Andres Aguiar's Weblog

Right here, right now

Stories

November 2004 - Posts

XAML Viewer for Whidbey

Gaston did it again. Now he built a great XAML Viewer for Whidbey

 

Ward Cunningham and Jack Greenfield on Software Factories

A conversation with Jon Udell

Software Factories, the JetBrains way

JetBrains' Sergey Dimitriev writes about "Language Oriented Programming: The Next Programming Paradigm".

They seem to have an interesting prototype working on the code-generation side. Also, the idea of combining the code generation target-language refactoring engine with the metadata editing tool is cool (for example, I can change the name of a property in the metadata and it will be changed in the code).

 

 

Handling Updates in Service Oriented Architectures

The title should be ‘updates in disconnected distributed applications’, but it will probably get more hits with ‘service oriented’ in the title ;).

I had an interesting conversation with one of the guys who coded Shadowfax about how to define messages in a SOA. It was clear for him that the right way was to write simple .net classes that mapped to the messages. That was the ‘clean’ solution.

I agreed with his point of view, but I wondered which was the right way to handle updates if you wanted to work with simple messages and types. I know that using DataSets (diffgrams really) works well, but I see the problems with diffgrams from an interop point of view (yes, it’s just XML but is not very friendly to not .NET platforms).

From a purist point of view, the order message should be as simple as possible, but to be able to handle updates correctly I need two kinds of ‘out of band’ information. First, if I want to use optimistic concurrency, I need the previous values or a timestamp (depending on the case one could be better than the other). Second, as the Order can have multiple lines, I need a way to know which lines were added, modified or deleted. Without this information I cannot have a generic way to handle updates.

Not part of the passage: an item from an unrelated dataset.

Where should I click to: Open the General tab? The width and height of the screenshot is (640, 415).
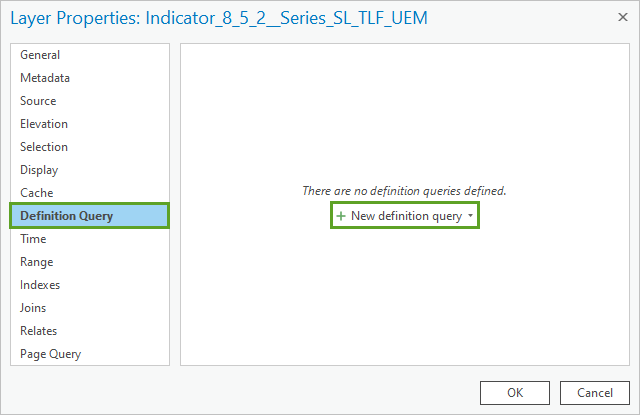40,55
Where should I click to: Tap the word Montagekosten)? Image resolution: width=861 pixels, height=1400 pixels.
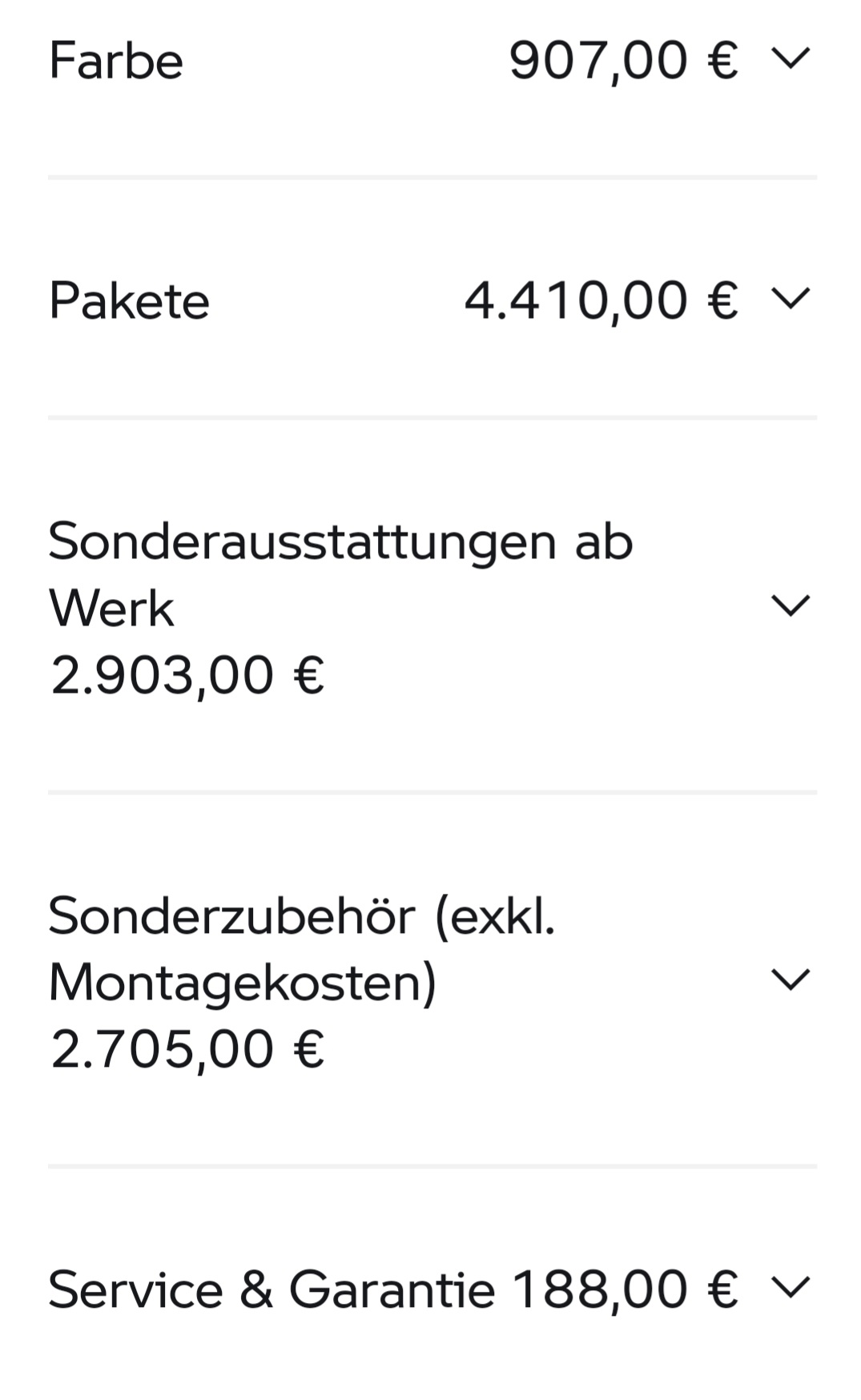(243, 983)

On the other hand, getting optimistic concurrency exceptions is really a bad thing. If the service call is synchronous and the exception goes up to the end user, then she needs to deal with that message and he really does not have a good way to handle it (he’ll probably retry). If the call is asynchronous, then you need to redirect somewhere so it gets reviewed by someone/something.

Let’s see what kind of optimistic concurrency errors we can get.  Some interesting examples are discussed here.

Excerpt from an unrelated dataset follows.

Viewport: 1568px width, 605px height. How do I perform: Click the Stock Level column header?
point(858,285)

There are some cases where the most reasonable thing to do is to take a ‘the last win’ approach. If two users change the name for a user, then the ‘last win’ approach seems reasonable. If one of the users gets a concurrency exception, he’ll probably confirm his changes anyway, so the last will win.

When the fields are involved in business rules (like the Item price) or when they are fields that have aggregated values (like an Item Inventory) then things are different, but we probably don’t need the values read from the database to perform the right action.

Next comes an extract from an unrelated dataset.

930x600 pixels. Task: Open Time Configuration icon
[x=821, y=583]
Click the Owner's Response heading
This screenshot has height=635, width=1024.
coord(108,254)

For example, if you want to update the Inventory for an item that is sold frequently, is very likely that you’ll get an optimistic concurrency exception, because the inventory in the database is probably different than the one you read. The fact is you really don’t care if the Inventory is different than the one you read. What you need to ensure is that there’s enough inventory to sell the item.  In this case, we don’t need the old value for the ItemInventory to handle it.

Another example could be if the Item price is different than the one I read when I save the invoice. If the price is less than the original, then there’s probably no reason to throw an exception. If it’s greater, then I should. But in this case I still don’t need the two copies of the ItemPrice. As the Invoice cannot change the Item Price, getting the value that was read is enough to check this.

Intuitively I think that in most cases (I’d say in every case but I don’t dare ;), using a ‘last-win’ approach  for ‘descriptive’ attributes and applying logic for attributes involved in business logic should work.

If this is true, the good news is that we don’t need the previous value or a timestamp field in the message to be able to save the field consistently, and we’ll greatly reduce the number of concurrency exceptions. The problem is that it requires thinking harder about the concurrency scenarios that could be present in the application. If not, you’ll probably get inconsistent data. It’s a dangerous approach. Having the old values or using a timestamp is a safer approach, and it works in most of the cases (unless you are in the high concurrency case).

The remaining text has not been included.